1. Field of the Invention
The present invention relates to a multiple-stage nozzle throat for increasing the burn rate of high speed solid propellant steering rocket motors that employ a progressive center perforate propellant grain configuration.
2. Description of the Prior Art
In a rocket motor having a center perforate solid propellant grain, the chamber pressure versus time history is generally progressive. That is to say, the pressure continues to increase throughout the time of the burn. This is because the area of the propellant burning surface continues to increase during burning. When no change occurs in the nozzle area during burning, the rocket motor Kn (surface area divided by nozzle throat area) progressively increases as the propellant is consumed. Thus, a typical chamber pressure versus time trace for center perforate rocket motors comprises a continual upward slope.

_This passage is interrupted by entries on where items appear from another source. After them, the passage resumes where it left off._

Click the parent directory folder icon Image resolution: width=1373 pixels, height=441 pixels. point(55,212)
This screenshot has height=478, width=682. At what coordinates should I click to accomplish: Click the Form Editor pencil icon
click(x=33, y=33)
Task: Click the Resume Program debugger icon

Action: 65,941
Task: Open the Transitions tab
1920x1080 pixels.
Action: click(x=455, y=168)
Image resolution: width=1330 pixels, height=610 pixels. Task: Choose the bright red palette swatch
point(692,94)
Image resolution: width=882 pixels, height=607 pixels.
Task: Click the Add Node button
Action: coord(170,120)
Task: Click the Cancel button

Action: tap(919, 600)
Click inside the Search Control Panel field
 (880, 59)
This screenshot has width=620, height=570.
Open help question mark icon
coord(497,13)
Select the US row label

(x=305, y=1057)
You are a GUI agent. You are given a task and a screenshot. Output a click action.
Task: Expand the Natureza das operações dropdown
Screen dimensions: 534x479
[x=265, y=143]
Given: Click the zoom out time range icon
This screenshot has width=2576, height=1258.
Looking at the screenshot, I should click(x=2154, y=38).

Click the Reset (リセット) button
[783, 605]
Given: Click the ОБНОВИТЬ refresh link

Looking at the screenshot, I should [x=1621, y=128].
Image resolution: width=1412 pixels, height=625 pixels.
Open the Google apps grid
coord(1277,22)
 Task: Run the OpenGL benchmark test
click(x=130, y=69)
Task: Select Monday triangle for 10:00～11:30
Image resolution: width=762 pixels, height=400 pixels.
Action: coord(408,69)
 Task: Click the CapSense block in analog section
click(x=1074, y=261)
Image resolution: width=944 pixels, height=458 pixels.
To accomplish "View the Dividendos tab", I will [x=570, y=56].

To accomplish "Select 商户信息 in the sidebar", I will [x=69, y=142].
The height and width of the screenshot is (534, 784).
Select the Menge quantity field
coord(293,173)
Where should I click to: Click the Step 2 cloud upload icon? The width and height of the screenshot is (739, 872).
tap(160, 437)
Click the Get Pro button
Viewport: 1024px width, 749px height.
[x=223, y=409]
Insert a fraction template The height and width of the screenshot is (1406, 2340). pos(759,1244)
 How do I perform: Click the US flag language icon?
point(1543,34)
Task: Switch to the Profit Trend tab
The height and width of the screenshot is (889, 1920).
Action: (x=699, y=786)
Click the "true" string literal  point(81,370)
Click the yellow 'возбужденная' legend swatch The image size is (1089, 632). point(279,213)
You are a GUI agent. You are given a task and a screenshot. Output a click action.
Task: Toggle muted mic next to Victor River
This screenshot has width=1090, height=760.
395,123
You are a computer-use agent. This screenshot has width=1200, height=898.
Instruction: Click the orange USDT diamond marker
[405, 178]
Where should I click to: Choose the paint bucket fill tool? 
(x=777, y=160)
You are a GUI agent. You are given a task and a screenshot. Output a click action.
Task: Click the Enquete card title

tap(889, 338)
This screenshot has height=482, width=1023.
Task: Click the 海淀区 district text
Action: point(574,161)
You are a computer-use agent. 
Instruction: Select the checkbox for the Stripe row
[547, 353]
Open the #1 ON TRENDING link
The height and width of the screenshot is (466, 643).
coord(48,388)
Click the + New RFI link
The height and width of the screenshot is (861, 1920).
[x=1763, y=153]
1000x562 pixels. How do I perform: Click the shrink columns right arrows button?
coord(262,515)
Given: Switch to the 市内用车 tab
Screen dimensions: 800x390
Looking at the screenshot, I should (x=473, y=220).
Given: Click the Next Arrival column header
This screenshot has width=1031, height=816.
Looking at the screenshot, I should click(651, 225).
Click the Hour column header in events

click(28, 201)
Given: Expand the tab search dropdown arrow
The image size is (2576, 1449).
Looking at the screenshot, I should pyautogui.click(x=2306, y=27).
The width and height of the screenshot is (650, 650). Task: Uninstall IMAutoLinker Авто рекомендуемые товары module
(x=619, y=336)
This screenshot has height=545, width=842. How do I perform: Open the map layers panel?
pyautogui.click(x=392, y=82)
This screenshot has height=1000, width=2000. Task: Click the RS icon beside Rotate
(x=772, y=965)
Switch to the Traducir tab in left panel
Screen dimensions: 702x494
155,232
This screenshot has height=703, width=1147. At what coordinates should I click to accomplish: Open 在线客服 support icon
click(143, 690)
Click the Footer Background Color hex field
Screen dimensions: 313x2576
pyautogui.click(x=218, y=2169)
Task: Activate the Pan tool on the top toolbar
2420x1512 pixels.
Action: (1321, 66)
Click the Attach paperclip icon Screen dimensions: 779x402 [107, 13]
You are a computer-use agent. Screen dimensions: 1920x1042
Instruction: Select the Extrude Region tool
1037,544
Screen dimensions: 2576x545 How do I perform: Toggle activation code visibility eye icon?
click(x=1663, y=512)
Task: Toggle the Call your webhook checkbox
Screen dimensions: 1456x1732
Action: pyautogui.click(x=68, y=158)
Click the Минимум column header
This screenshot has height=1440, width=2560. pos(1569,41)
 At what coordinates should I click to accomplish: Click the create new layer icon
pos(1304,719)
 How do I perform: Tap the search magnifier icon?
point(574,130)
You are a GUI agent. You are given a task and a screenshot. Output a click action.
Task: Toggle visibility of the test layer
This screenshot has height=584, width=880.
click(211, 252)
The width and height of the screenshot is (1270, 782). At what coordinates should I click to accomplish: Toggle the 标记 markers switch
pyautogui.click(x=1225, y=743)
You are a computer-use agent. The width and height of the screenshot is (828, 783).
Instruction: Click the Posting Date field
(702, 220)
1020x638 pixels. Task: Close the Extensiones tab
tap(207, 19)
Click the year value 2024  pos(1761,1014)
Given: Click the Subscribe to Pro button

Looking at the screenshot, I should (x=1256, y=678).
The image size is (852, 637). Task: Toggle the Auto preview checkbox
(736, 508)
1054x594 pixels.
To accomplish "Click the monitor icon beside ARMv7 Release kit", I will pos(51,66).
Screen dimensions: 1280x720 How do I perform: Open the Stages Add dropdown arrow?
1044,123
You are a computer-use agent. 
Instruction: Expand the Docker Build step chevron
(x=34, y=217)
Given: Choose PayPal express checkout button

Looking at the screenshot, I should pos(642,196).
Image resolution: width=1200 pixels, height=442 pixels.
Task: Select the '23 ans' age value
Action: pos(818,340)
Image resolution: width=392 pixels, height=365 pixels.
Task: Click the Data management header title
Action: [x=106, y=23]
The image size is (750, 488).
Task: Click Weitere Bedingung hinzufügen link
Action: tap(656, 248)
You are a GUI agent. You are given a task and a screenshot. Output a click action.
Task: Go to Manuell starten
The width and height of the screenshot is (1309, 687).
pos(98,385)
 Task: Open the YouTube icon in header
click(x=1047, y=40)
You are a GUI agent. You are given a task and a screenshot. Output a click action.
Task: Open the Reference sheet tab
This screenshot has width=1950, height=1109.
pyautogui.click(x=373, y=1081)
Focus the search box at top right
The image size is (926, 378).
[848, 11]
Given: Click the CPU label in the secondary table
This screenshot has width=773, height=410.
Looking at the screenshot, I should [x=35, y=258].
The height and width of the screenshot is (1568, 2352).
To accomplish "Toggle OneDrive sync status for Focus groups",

This characteristic of center perforate rocket motors has been the source of a serious problem known as the "weight penalty" in the art because of the need for thicker and heavier structures for containing the resulting higher motor chamber pressures.
In order to obtain the delivery of a relatively constant pressure or thrust, the use of complex grain configurations or designs, such as star perforations, have been proposed. With an appropriate choice of such a complex perforation profile, it is possible to minimize the range of variation of the propellant surface area over the entire period of the burn thereby to maintain the motor Kn, and hence, the chamber pressure relatively constant. Such complex perforation profiles, however, have introduced problems in respect of achieving very high loading density and very short action time in high pressure rapid response steering rocket motors. There are, in addition, higher manufacturing costs related to tooling and propellant loading operations.
The available envelope size and the need for very high loading density in high pressure rapid response steering rocket motors precludes the effective use of star perforation propellant grains. Additionally, the need for short action time makes it critical that the motor reach and operate at its most efficient chamber pressure very quickly.
The present invention was devised to fill the technological gap that has existed in the art in these respects.